Paraphrasing and Quoting For Members Who are Having Trouble Typing Posts.
This is Paraphrasing and Quoting. The first thing I will say; is that when doing this; you have to give Credit to the Original Maker of the material. Now, I am not sure? But, I am pretty sure; that with this; it is enough; to list the website you got the original material from. You at least have to list the website; and if you want to; you can put in front of it: "Source.". You don't need quotation marks for that. Now, for Paraphrasing; you are puttng the material in your own words. In other words; you look at the original material and then put it how you want. You are puttting it as you would say it. Now, for quoting; you need quotation marks: These: "". You put the quotation marks around the material you are copying. For instance; say you wanted to quote: Max; and Max says: I am going boating; then you would do this: Max said: "I am going boating.". See; you have both Max and what he said. And I have to emphasize this again; you have to put the source. I am just going to say here; if you have troubles with English; and or you don't have enough material to post; you may want to try this? But, I have to say too; some other Members warn against Paraphrasing and Quoting; so you may want to ask around? And you may want to ask Kyle and Carrson too? Just type Kyle into the search engine here on WA; click on his name and ask; and after do the same for Carson too; if you want to? And in the replies; if any Members who have warnings against Paraphrasing and Quoting; please feel free to add? Thank you. Hope this helps?
A blog's first 'job' is to be readable and entertaining, which is difficult to be if your reader is constantly being linked away to another site.
If you desperately want to cite your sources then you could simply have a list of the sources at the end of your post like:
Sources for this post are:
Then list the websites
After all, we're not writing academic papers that are going to be put up for peer review.
Having said that - the one place you definitely need citations for are images - unless you obtain them from copyright-free sites such as Pixabay, Unsplash and Pexels to name a few.
I didn't use quotation marks. I already knew the facts except for the exact date, which I looked up on wikipedia.

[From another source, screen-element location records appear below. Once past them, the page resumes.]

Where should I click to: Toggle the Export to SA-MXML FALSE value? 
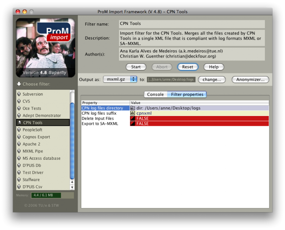click(x=199, y=124)
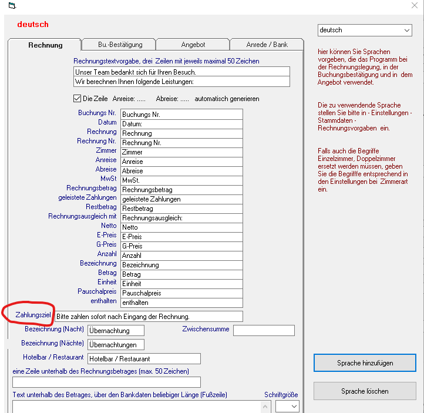The height and width of the screenshot is (413, 424).
Task: Click the empty line below Rechnungsbetrag field
Action: coord(106,382)
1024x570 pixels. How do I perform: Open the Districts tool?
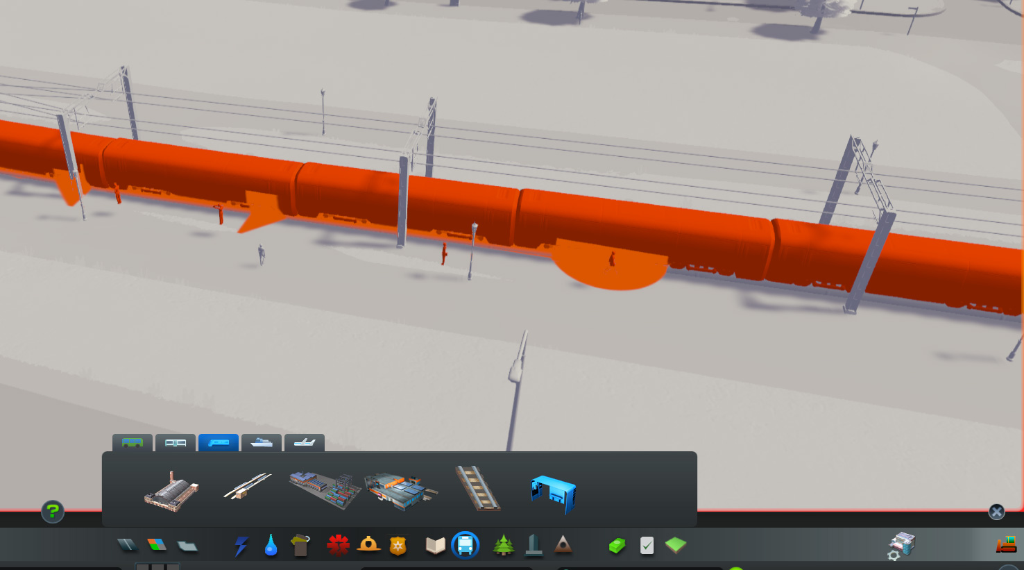coord(187,546)
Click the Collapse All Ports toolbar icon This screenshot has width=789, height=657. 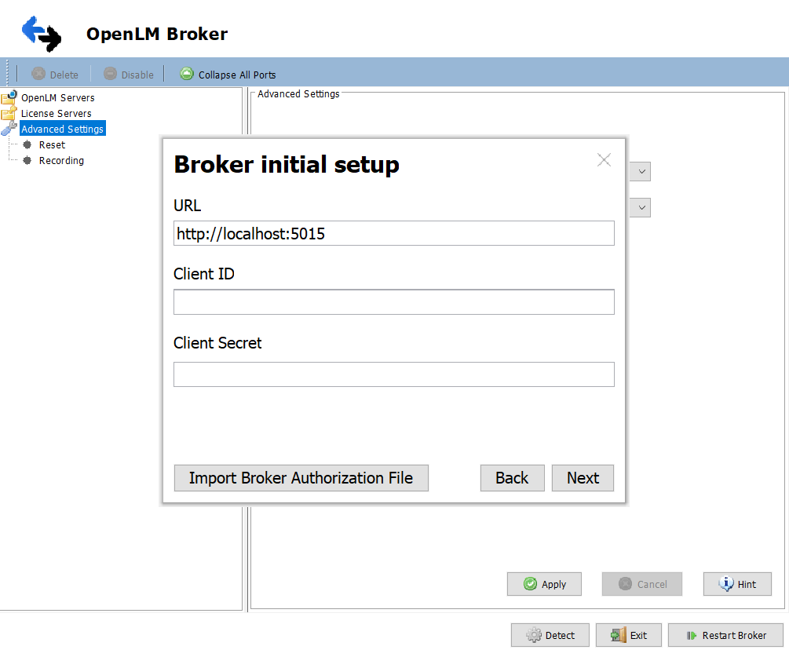coord(186,74)
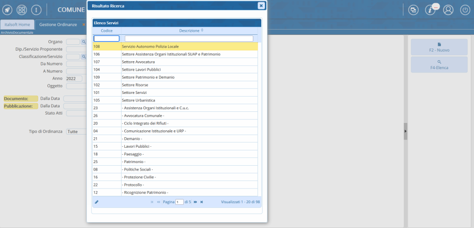Click the power logout icon
The height and width of the screenshot is (228, 474).
(x=465, y=10)
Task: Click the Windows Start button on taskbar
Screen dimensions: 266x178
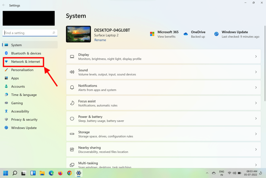Action: [5, 173]
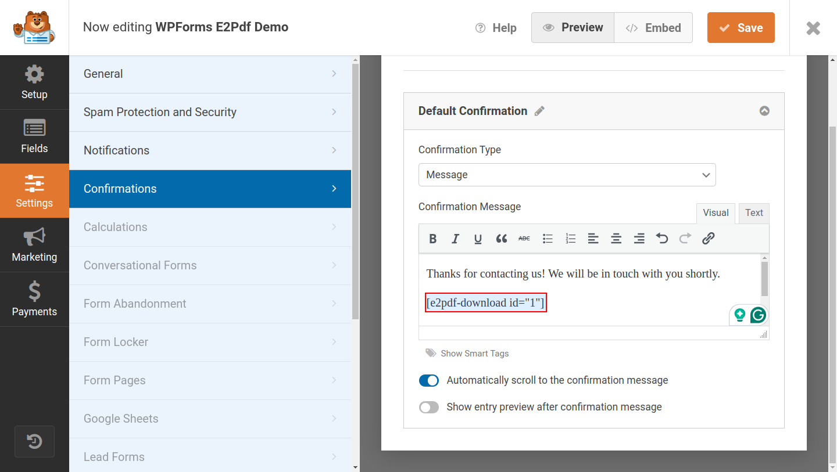This screenshot has height=472, width=837.
Task: Center align the confirmation text
Action: 616,239
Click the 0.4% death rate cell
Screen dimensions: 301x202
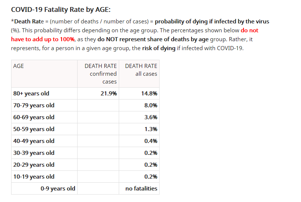151,141
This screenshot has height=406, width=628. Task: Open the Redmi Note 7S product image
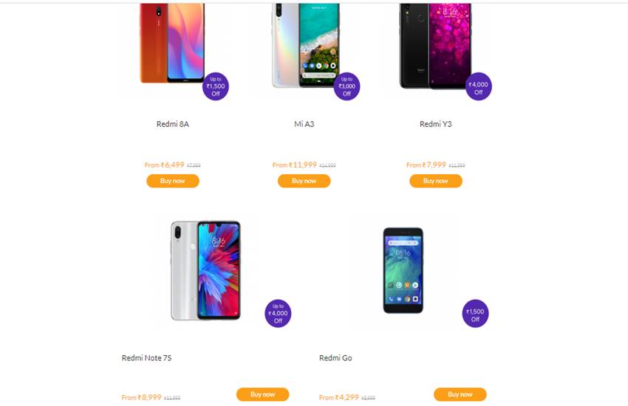pos(206,270)
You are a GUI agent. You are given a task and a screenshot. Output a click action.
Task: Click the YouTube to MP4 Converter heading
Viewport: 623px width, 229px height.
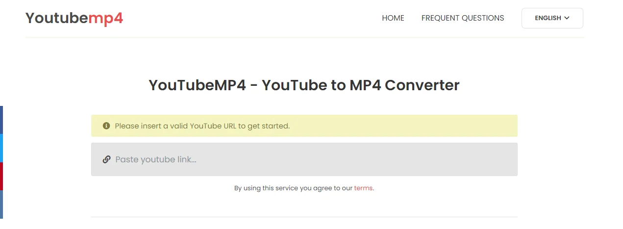point(304,85)
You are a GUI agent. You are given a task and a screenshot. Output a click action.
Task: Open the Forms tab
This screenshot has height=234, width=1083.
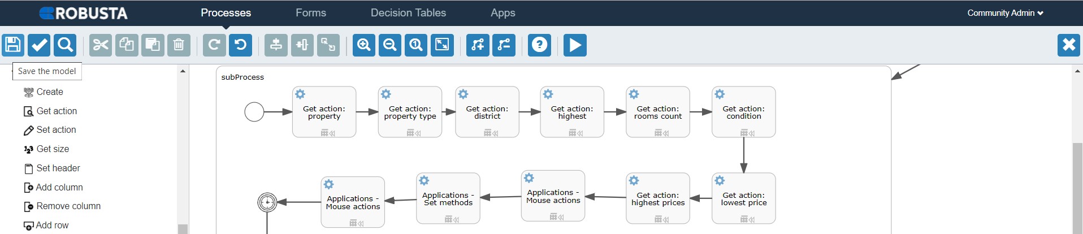tap(311, 13)
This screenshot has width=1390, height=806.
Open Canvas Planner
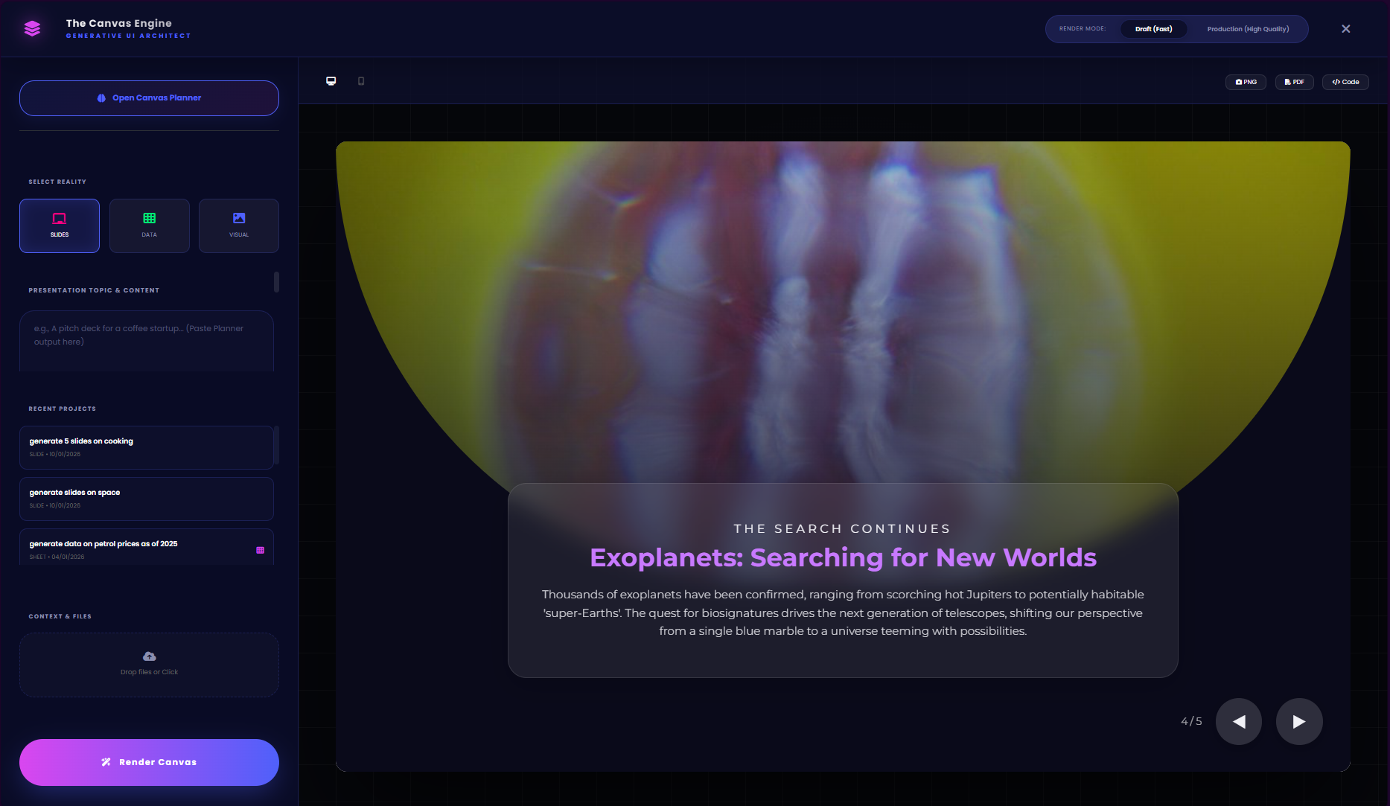(149, 98)
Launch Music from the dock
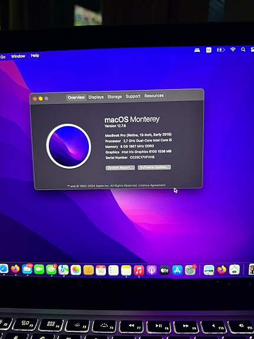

As for paraphrasing nobody owns an idea. If you can write about the same idea and give a different perspective on it you should be OK.
Do you listen to much music? The great guitarists play the same licks. They just use a different phrasing to make it their own. I think it was Eric Clapton who said "Good musicians borrow. Great ones steal."
There are 3 type of source; Primary, Secondary and Tertiary source refrences.
A Primary source is provides direct or firsthand evidence about an event, object, person, or work of art. Primary sources include historical and legal documents, eyewitness accounts, results of experiments, statistical data, pieces of creative writing, audio and video recordings, speeches, and art objects.
Secondary source is when you quote or paraphrase from a source which is mentioned in another text.
Tertiary Sources are include reference materials and textbooks are considered tertiary sources when their chief purpose is to list, summarize or simply repackage ideas or other information.
Tertiary sources are usually not credited to a particular author.
Best to reference all of these types. I give my interpretation of these sources but the I reference the original article when I am writing about it.